Neuroblastoma is the most frequent extracranial solid tumor in children and commonly presents in patients younger than 10 years old. Approximately 90% of all cases occur in children less than 5 years old. Almost half of all patients with neuroblastoma have metastases at presentation, and its clinical presentation varies from benign to severely progressive (5). Advanced neuroblastoma requires interdisciplinary treatments, including surgical resection, radiation, chemotherapy, or stem cell transplantation. RAS has been reported as a late complication after radiation therapy, and treatment of radiation-induced RAS is sometimes difficult (6).

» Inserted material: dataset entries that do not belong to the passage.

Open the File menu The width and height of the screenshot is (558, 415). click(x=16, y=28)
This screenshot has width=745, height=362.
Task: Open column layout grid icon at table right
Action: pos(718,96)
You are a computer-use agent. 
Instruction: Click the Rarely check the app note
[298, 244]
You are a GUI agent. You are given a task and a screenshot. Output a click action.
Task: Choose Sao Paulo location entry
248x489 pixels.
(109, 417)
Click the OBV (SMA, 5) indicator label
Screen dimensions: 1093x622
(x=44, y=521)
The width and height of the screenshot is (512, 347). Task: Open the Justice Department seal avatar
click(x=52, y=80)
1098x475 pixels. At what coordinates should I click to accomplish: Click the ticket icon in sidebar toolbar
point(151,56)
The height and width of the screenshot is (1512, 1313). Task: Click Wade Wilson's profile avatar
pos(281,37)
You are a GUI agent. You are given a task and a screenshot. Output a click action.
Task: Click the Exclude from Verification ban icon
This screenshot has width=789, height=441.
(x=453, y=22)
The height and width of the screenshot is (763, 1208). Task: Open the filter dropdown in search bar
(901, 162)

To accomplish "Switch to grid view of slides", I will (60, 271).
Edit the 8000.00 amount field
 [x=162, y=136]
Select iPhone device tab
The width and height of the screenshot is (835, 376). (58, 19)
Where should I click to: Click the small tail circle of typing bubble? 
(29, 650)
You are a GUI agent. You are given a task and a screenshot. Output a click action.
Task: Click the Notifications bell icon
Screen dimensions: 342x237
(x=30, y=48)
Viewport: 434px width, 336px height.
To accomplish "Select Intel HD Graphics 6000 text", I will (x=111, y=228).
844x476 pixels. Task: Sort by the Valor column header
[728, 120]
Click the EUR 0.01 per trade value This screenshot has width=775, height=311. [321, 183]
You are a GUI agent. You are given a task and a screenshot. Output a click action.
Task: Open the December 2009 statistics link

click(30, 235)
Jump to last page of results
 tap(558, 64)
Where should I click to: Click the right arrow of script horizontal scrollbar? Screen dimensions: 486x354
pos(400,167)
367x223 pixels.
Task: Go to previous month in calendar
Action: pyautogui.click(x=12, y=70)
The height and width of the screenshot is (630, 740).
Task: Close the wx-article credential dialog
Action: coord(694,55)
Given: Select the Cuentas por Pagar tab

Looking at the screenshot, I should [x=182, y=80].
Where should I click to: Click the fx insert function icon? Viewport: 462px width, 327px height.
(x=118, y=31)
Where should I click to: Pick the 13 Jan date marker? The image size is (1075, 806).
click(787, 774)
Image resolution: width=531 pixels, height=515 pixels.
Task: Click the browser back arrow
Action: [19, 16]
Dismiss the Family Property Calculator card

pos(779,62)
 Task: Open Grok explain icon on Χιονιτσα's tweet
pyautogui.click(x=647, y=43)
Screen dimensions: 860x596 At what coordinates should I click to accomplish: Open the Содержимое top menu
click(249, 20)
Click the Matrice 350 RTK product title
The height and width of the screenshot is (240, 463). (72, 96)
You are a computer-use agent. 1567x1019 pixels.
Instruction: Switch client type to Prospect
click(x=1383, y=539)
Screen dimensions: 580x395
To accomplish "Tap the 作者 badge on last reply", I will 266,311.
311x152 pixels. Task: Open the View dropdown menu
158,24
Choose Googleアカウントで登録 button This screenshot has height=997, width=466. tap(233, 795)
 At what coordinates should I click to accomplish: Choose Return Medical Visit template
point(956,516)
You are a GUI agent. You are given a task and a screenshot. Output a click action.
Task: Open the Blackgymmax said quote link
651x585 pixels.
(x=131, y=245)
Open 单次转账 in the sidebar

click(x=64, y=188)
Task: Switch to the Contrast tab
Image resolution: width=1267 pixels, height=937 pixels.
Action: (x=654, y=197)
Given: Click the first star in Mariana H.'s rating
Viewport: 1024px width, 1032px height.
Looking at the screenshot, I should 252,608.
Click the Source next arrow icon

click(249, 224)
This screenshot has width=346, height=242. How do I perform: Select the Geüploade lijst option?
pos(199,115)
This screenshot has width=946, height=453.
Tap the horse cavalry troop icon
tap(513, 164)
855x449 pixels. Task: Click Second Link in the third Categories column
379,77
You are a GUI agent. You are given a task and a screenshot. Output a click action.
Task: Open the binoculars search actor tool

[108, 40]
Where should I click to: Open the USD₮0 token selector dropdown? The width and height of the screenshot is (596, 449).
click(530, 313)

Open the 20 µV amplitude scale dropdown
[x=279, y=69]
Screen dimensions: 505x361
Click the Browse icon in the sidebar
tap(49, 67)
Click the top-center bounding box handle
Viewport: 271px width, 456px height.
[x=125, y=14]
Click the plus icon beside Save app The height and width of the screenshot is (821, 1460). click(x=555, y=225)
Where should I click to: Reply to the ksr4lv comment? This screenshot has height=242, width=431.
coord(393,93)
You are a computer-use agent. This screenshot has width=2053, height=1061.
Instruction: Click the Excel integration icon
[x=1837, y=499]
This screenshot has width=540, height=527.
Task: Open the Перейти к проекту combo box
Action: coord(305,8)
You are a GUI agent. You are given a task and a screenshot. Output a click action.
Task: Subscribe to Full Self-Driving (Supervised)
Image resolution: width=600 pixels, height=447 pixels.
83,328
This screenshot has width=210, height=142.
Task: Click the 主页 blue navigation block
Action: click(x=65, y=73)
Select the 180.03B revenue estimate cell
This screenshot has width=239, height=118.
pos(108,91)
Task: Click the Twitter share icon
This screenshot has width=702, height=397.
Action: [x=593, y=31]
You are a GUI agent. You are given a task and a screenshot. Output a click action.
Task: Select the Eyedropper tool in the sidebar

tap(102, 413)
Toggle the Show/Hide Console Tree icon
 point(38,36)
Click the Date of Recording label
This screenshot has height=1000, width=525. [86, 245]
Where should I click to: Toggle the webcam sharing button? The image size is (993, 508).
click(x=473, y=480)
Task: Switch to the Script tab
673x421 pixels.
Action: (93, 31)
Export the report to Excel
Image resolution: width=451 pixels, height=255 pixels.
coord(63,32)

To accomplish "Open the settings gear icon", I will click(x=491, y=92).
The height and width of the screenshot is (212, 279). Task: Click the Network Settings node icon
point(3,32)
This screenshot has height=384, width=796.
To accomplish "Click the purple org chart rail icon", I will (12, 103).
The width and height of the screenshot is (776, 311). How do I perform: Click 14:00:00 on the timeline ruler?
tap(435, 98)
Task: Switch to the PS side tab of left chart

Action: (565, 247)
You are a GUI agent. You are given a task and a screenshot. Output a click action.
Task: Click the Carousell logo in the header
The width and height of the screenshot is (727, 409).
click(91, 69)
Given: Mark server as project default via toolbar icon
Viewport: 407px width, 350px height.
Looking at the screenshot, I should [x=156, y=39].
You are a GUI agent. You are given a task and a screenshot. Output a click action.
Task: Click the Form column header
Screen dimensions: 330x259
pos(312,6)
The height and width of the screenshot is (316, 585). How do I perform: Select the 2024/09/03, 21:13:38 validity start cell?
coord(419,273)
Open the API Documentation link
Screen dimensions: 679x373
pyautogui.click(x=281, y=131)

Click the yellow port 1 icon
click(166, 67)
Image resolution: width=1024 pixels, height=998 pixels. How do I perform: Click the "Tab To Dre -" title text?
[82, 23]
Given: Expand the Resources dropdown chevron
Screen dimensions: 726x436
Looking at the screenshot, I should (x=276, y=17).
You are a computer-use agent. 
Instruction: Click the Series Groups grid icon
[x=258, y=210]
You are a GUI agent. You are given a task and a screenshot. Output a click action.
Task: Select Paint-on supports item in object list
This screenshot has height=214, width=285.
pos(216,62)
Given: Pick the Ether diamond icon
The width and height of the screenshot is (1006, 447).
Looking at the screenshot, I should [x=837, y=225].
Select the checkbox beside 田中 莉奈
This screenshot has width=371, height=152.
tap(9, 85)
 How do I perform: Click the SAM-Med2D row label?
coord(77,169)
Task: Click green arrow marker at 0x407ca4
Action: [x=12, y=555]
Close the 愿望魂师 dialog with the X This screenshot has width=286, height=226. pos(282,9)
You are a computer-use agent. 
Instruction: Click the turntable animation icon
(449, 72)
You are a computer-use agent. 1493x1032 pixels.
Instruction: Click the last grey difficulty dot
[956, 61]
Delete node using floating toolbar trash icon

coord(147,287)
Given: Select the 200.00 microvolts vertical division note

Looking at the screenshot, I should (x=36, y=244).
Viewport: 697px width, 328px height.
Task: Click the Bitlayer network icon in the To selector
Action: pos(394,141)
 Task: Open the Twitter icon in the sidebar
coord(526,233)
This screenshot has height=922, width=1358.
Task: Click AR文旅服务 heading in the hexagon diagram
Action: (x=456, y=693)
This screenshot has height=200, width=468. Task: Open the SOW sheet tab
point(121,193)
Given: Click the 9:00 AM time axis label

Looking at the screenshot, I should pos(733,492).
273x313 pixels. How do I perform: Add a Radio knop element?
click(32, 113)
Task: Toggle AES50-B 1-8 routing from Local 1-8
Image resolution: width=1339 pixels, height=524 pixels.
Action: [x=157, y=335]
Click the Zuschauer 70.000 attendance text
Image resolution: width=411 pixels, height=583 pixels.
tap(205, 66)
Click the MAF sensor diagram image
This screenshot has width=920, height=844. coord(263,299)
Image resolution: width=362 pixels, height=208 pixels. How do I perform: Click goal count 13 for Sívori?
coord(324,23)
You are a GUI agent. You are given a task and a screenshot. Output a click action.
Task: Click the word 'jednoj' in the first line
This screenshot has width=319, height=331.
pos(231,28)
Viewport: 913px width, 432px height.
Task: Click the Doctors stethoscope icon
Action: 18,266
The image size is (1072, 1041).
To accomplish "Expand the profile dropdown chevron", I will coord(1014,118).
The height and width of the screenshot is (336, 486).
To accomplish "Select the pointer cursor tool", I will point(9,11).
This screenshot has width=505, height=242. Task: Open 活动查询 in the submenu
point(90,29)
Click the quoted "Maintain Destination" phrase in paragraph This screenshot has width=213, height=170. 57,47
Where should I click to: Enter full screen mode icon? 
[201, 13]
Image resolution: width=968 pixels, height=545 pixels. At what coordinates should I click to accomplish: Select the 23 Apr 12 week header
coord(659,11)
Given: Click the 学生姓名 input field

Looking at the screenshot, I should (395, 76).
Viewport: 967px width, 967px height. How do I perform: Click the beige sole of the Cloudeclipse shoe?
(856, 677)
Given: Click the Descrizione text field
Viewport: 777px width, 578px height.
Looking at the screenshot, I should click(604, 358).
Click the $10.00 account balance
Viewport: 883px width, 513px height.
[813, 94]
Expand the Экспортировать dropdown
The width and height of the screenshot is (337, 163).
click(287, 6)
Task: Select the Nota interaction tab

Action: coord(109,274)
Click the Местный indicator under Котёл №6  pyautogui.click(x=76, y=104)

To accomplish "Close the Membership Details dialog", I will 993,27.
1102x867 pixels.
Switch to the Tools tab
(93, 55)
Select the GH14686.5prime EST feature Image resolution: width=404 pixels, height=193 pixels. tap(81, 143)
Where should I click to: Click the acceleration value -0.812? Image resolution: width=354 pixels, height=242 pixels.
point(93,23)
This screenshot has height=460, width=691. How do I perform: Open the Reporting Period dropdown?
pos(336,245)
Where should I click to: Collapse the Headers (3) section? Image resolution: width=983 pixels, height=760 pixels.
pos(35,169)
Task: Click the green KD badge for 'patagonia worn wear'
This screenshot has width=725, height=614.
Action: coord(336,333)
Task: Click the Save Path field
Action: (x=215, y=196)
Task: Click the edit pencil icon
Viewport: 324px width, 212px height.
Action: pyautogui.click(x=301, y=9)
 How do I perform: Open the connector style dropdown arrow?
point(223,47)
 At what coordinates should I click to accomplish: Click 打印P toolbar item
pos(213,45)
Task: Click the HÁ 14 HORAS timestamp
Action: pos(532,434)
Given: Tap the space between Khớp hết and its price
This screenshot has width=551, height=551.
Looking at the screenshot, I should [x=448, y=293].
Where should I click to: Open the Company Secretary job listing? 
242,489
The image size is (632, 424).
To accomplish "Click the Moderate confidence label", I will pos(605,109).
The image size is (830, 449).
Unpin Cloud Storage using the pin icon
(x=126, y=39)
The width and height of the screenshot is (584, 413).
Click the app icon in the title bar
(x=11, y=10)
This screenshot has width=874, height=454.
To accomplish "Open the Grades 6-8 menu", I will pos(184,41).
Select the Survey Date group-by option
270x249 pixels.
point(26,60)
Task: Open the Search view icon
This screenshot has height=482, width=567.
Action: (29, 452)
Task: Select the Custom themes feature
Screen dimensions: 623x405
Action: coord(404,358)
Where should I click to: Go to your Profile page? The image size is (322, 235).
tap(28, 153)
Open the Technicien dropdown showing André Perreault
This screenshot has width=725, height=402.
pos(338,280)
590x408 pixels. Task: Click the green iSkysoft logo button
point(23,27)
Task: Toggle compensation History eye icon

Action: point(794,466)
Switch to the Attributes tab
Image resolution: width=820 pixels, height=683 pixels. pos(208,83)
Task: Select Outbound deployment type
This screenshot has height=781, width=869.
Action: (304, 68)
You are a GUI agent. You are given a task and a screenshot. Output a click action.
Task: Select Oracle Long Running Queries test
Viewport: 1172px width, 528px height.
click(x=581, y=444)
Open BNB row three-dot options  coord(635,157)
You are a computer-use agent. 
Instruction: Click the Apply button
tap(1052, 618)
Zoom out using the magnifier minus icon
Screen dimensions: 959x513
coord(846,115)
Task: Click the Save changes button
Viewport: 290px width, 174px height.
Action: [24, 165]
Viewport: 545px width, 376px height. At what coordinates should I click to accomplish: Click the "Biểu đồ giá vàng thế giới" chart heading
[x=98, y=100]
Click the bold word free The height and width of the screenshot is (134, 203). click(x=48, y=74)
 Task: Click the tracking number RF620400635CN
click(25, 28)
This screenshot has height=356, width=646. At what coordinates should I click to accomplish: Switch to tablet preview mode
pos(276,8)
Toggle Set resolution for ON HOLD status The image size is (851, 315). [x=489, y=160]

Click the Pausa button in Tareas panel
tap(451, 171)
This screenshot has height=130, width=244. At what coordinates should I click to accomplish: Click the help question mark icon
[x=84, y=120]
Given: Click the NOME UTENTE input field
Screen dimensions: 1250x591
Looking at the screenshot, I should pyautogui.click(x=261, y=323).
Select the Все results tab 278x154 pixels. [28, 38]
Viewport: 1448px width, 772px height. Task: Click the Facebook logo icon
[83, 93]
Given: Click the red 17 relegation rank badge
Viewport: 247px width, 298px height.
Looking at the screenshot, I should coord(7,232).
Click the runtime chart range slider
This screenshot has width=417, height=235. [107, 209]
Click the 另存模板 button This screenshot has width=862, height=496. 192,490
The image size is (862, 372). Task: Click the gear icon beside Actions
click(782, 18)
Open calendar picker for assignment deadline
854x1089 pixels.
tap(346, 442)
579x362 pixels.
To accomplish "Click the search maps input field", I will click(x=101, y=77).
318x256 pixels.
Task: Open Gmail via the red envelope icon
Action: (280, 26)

RAT has been recognized as a useful treatment for RVH, especially in cases with complex RAS (7). Previous reports have shown that RAT was more beneficial for RVH in cases with RAS caused by FMD or Takayasu arteritis than in those caused by atherosclerosis because of their younger age and less-severe renal atrophy (8). Given the age and sex predilection of FMD and Takayasu arteritis, young women with RVH may be good candidates for RAT. There was a case report in which a patient with renal dysfunction underwent bypass surgery for RAS developed as a side effect of radiation therapy for neuroblastoma, and the patient’s renal function was improved (6). Simple bypass surgery was not suitable for our case because of her severe atherosclerosis of the abdominal arteries and duplicated ureter trunk, so RAT was selected in this patient. RAT was effective for preventing CHF readmission and the deterioration of the renal function.

Conclusions

RAT was useful for controlling refractory RVH caused by complicated RAS, which was a side effect of previous radiation therapy sessions for neuroblastoma.

The authors state that they have no Conflict of Interest (COI).